Sul problema dei viaggi dei migranti in mare ieri Tripoli ha fatto sapere che se l’Unione europea non farà di più per sostenere la Libia nella gestione dei migranti che usano il paese come punto di transito verso l’Europa, il governo libico li aiuterà nel loro viaggio illegale. «L’assistenza dell’Ue, afferma il ministro dell’Interno libico Saleh Maziq – permetterebbe al Paese di fermare i migranti che arrivano illegalmente dalle nazioni sub sahariane, diretti in Europa».
SBARCHI A TARANTO

Ieri mattina la Nave Aliseo della Marina militare ha attraccato al porto mercantile di Taranto per far sbarcare circa 380 dei 1600 migranti salvati nello Stretto di Sicilia nell’ambito della missione «Mare nostrum». I migranti sono stati ospitati in due strutture comunali: il palazzetto Ricciardi e l’ex scuola Martellotta. E proprio all’esterno della scuola esplosa una contestazione da parte di alcuni genitori dei bambini dell’asilo attiguo. Il sindaco di Taranto Ippazio Stefano ha rassicurato i manifestanti sulla temporanea collocazione dei migranti e le stesse persone che avevano protestato hanno poi portato cibo, indumenti e giocattoli ai bambini ospitati nel centro di accoglienza. 

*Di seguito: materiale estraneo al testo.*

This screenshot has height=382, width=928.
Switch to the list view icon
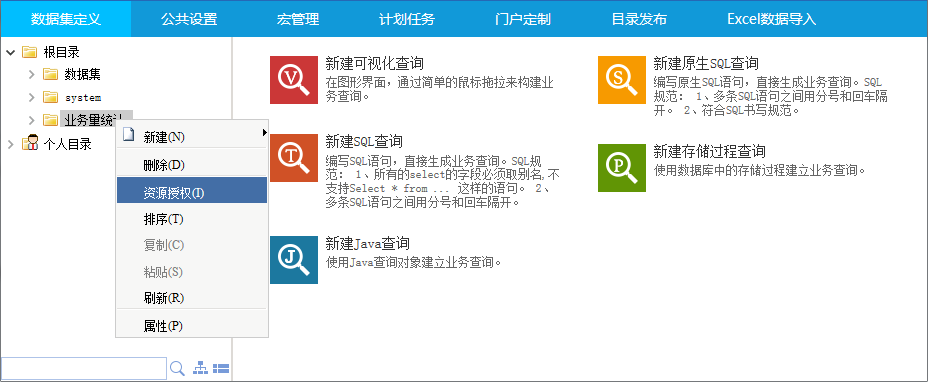221,368
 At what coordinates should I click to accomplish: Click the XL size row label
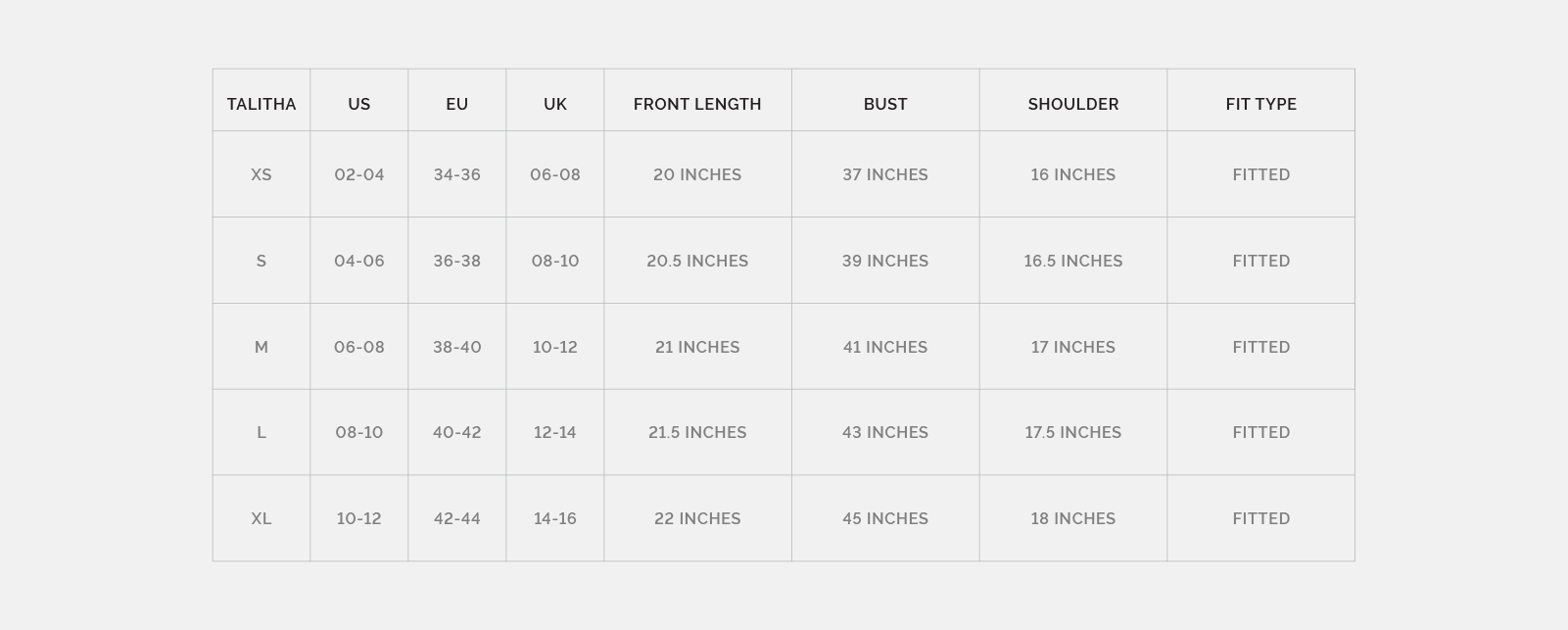pos(261,518)
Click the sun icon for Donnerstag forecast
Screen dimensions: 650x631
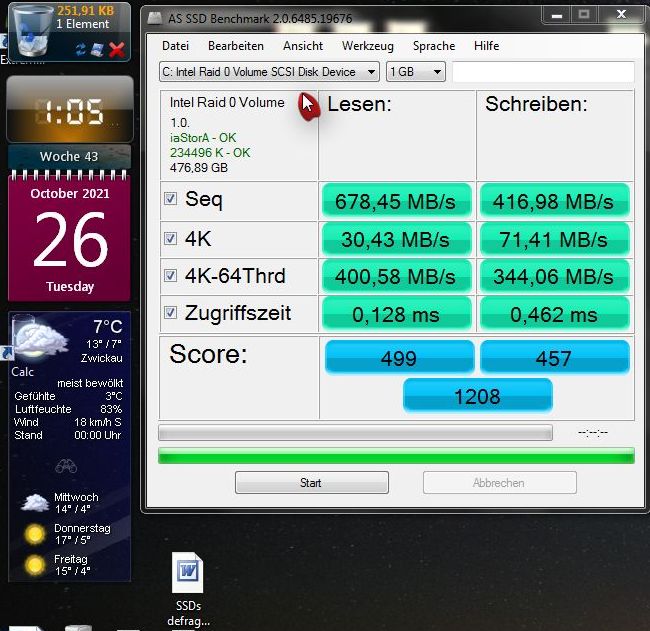pos(36,534)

Sul tema è intervenuto il ministro dell’Interno Angelino Alfano, ieri a Bari per un incontro elettorale di Ncd-Udc: «L’Italia è un Paese accogliente ma non si può pensare di accogliere tutti i migranti, o l’Ue ci aiuta a difendere la frontiere del Mediterraneo oppure accompagneremo tutti quelli che vogliono andare in Germania o in Olanda, visto che per molti di loro l’Italia è solo un Paese d’ingresso e di transito».